If any variable is a float or a double, then the result is a double.

===

I found today (accidentally), that it's not exactly accurate. Maybe it was 7 years ago. But if any variable is a float, and the rest are not doubles, the result will be a float, not a double.

Code: Select all

float f = 10.0f;
int x = 10;
System.out.println( (f*x) instanceof float);

This fails to compile, but the compiler gives the following error:
"required reference, found float". So clearly, it gets evaluated to a float, not a double.
If you change type of f to a double, the compile changes the complaint to "required reference, found double".
So it will evaluate to double only if double is present. If only float is present, it will evaluate to float.

I might be missing something, though...

[admin]

You are right. As per section 4.2.4 of JLS 8:

If at least one of the operands to a numerical operator is of type double, then the operation is carried out using 64-bit floating-point arithmetic, and the result of the numerical operator is a value of type double. If the other operand is not a double, it is first widened (§5.1.5) to type double by numeric promotion (§5.6).

Otherwise, the operation is carried out using 32-bit floating-point arithmetic, and the result of the numerical operator is a value of type float. (If the other operand is not a float, it is first widened to type float by numeric promotion.)

thank you!
Paul.

[elias86]

Why in:

s = b * b ;

b * b returns an int???

and in:

c = c + b;

c + b returns an int???

[admin]

Because that is how the Java language designers designed the mathematical operators to work.

[elias86]

Because that is how the Java language designers designed the mathematical operators to work.
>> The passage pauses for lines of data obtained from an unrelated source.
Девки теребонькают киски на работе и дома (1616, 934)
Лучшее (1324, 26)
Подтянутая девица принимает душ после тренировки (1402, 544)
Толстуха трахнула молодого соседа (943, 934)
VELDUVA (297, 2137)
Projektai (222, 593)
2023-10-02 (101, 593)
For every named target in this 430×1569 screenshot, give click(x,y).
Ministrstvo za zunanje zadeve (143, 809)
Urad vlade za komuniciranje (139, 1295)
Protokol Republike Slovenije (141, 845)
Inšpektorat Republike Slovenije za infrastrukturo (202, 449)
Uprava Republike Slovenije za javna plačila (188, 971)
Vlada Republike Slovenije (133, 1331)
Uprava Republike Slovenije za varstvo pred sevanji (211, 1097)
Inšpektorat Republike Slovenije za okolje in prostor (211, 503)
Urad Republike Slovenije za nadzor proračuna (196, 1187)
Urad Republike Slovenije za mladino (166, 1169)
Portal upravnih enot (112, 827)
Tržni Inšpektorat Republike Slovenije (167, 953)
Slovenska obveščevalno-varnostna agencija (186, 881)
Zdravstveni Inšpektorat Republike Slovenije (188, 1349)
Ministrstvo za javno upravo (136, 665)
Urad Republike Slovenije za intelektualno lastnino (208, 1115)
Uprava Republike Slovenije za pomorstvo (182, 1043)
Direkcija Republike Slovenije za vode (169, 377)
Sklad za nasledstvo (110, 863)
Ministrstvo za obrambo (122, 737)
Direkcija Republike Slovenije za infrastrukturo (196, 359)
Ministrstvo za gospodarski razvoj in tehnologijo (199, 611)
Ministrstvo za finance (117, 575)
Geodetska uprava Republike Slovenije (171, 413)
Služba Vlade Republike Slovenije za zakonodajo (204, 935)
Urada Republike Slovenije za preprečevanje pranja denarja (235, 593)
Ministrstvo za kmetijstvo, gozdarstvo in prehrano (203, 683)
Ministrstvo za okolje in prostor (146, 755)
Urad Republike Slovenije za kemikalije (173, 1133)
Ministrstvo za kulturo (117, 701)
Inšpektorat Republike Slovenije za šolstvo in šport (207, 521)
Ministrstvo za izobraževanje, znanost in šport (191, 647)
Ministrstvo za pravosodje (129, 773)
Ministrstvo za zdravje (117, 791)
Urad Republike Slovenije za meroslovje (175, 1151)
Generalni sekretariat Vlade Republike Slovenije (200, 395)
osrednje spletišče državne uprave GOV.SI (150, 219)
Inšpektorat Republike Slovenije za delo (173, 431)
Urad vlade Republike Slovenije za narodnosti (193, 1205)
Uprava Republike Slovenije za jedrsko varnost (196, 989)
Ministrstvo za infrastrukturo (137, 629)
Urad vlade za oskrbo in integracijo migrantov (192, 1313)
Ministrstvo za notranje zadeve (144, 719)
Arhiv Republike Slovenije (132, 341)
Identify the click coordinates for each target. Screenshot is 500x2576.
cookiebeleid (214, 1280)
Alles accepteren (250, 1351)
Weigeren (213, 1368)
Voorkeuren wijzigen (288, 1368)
Are there specifications where i can find all of the rules that indicates the implicit and explicit cast for primitive variables?

Thanks, Elias.

[admin]

Yes, of course. You can find all the rules here: https://docs.oracle.com/javase/specs/jl ... index.html

[flex567]

From the explanation:

A compound assignment expression of the form E1 op= E2 is equivalent to E1 = (T)((E1) op (E2)), where T is the type of E1, except that E1 is evaluated only once. Note that the implied cast to type T may be either an identity conversion or a narrowing primitive conversion. For example, the following code is correct:

What does it mean,
evaluated only once
identity conversion,
narrowing primitive conversion ?

[admin]

1. Example: ia[0] += 1; is same as ia[0] = ia[0] + 1; but in the second case, the exact array element needs to figure out twice - once for evaluating the RHS and once for assigning that value to the LHS.

2. Identity conversion
3. narrowing primitive conversion

[javabean68]

Hi,

I don't understand what the sentence in bold means:

A compound assignment expression of the form E1 op= E2 is equivalent to E1 = (T)((E1) op (E2)), where T is the type of E1, except that E1 is evaluated only once. Note that the implied cast to type T may be either an identity conversion or a narrowing primitive conversion.

Can you please explain it to me perhaps by means of an example?

Thanks
Regards
Fabio

[admin]

Sorry, I am not sure what is the need for the bold part.